そのためには、青木や金澤慎らダブルボランチのポジション取りや、攻守における舵取りが重要になる。大宮の悪いところは、ずっと守備をベースにして戦ってきたチームだけに、ボランチがふたりとも下がって守備のバランスを保とうとする点にある。そうすると、攻撃に厚みが出ないし、ほとんどの時間帯で受け身に回ってしまう。
そうした状況から脱却し、自分たちが主導権を握るためには、やはりボランチのどちらかひとりは、積極的に前に出ていかなければいけない。バランサーとしての役割はひとりの選手に任せて、もうひとりはできるだけ攻撃に参加すべき。清水戦で青木が点を取れたのも、前線に飛び出していったから生まれたわけで、その意識をより高めていくことが大切だ。
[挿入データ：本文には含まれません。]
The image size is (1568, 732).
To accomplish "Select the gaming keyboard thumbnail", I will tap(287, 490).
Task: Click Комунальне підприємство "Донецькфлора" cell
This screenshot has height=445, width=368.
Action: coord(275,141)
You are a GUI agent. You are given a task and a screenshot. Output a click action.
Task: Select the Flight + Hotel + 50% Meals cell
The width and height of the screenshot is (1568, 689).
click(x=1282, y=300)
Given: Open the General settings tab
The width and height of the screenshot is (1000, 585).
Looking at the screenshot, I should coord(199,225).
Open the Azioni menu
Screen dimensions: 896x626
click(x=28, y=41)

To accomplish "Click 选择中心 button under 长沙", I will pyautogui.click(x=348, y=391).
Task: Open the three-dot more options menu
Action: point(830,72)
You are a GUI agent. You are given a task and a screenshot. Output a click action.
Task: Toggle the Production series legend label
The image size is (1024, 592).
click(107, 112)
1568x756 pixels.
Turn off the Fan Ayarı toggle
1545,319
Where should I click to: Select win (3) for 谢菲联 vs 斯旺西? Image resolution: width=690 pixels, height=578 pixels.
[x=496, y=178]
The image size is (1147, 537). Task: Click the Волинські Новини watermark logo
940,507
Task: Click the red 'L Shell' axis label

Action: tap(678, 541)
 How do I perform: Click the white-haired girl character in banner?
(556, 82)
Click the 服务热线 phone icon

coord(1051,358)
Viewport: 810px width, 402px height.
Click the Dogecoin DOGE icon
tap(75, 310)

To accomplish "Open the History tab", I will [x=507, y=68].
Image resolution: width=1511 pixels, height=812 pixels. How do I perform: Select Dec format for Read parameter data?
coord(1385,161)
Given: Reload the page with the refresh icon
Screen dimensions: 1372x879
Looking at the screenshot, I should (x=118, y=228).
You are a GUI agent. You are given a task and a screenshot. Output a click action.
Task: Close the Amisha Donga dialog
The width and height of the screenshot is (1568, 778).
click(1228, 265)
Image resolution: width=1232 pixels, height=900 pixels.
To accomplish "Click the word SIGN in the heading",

大宮は、個々の守備能力が高く、安定している。そのうえで、今はノヴァコヴィッチ、ズラタンという強力な2トップがいる。その控えには、長谷川悠や富山貴光らがいて、厚みもある。2列目の渡邉大剛、曺永哲らからはチャンスが生み出せる。あとは、ボランチの選手が今までの殻を破ったプレイができれば、真の意味での「ダークホース」になれると思う。
いや~現在の大宮をよく分かっていますね。
スタジアムで素人目で観てても2点リード後に、清水が2人1度に交代した辺りから、ひたすら守備に追われ、さらにセカンドボールが全く拾えなくなったのが分かりました。
昨年であれば間違いなくノヴァか大剛を下げて、片岡を投入して逃げ切ったと思います。でもそれをしなかったのは、こういう意図があったからなんですね。クラブも少しずつ変わろうとしているんですなぁ。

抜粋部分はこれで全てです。